§ Provided passage
It would seem as though the Nevada Legislature has declared war on small employers this legislative session with proposals to raise the minimum wage, require equal pay for equal work, and force Nevada employers with 50 or more employees that have operated in the state for at least one year to provide 24 hours (equivalent to three workdays) of paid sick leave per year. And that’s not all.
If paying an employee to “get a diagnosis,” “seek counseling,” and “attend court proceedings” isn’t enough, the measure would require employers to keep 3 years of records for every employee so the labor commissioner could inspect them at his leisure.
The specifics of Senate Bill (SB) 196 are troubling:
- It would forbid businesses from requiring an employee who takes sick leave to find his own replacement or retaliate against him in any way. If an employer violates the law, the state could charge it with a misdemeanor and fine it $5,000 for each violation.
- The bill would allow employers to “set a minimum increment of paid sick leave, not to exceed 2 hours, that an employee may use at any one time.”

§ Records shown
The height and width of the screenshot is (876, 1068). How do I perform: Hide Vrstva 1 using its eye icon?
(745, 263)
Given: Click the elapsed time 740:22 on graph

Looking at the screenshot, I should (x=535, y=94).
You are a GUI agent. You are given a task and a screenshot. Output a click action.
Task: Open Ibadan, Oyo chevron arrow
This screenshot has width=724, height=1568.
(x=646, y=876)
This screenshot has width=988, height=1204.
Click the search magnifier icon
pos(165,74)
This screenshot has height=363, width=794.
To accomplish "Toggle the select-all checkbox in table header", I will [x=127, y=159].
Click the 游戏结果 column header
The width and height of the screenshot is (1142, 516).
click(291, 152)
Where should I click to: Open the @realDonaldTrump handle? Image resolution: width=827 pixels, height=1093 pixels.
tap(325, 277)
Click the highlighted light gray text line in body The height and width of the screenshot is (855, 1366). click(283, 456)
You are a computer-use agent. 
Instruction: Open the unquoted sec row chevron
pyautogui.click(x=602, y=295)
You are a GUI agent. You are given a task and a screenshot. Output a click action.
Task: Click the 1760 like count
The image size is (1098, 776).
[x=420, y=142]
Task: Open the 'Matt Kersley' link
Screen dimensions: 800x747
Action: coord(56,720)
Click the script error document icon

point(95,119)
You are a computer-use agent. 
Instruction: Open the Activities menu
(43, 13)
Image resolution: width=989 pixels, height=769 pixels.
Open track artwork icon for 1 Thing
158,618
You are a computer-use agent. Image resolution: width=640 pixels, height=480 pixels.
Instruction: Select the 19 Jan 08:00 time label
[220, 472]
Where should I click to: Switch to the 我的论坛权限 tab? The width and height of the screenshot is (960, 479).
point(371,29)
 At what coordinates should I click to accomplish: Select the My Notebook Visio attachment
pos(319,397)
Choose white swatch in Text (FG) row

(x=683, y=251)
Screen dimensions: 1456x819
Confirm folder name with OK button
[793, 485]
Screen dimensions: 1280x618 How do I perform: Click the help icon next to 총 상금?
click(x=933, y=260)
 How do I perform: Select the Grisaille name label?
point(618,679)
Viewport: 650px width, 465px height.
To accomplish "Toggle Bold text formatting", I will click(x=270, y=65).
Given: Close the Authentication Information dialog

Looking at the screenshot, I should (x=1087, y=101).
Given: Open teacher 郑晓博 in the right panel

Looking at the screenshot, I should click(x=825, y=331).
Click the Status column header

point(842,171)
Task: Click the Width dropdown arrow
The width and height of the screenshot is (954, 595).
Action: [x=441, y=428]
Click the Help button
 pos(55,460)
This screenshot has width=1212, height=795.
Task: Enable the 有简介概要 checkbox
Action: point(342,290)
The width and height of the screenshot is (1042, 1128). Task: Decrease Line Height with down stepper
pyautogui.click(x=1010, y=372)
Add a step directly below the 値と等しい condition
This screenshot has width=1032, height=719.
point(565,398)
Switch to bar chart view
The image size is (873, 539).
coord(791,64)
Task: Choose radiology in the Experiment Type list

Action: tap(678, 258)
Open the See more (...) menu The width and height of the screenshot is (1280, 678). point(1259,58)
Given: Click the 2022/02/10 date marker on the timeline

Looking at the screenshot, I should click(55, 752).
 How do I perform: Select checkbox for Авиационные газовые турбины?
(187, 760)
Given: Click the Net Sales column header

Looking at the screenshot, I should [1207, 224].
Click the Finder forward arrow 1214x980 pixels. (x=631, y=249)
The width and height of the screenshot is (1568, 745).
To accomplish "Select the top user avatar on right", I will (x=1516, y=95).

§ Task statement
Reproduce the passage on the Nevada sick-leave bill, starting with "It would seem" and going on through "at his leisure.", with "labor commissioner" swapped for "state labor official".

§ Response to this task
It would seem as though the Nevada Legislature has declared war on small employers this legislative session with proposals to raise the minimum wage, require equal pay for equal work, and force Nevada employers with 50 or more employees that have operated in the state for at least one year to provide 24 hours (equivalent to three workdays) of paid sick leave per year. And that’s not all.
If paying an employee to “get a diagnosis,” “seek counseling,” and “attend court proceedings” isn’t enough, the measure would require employers to keep 3 years of records for every employee so the state labor official could inspect them at his leisure.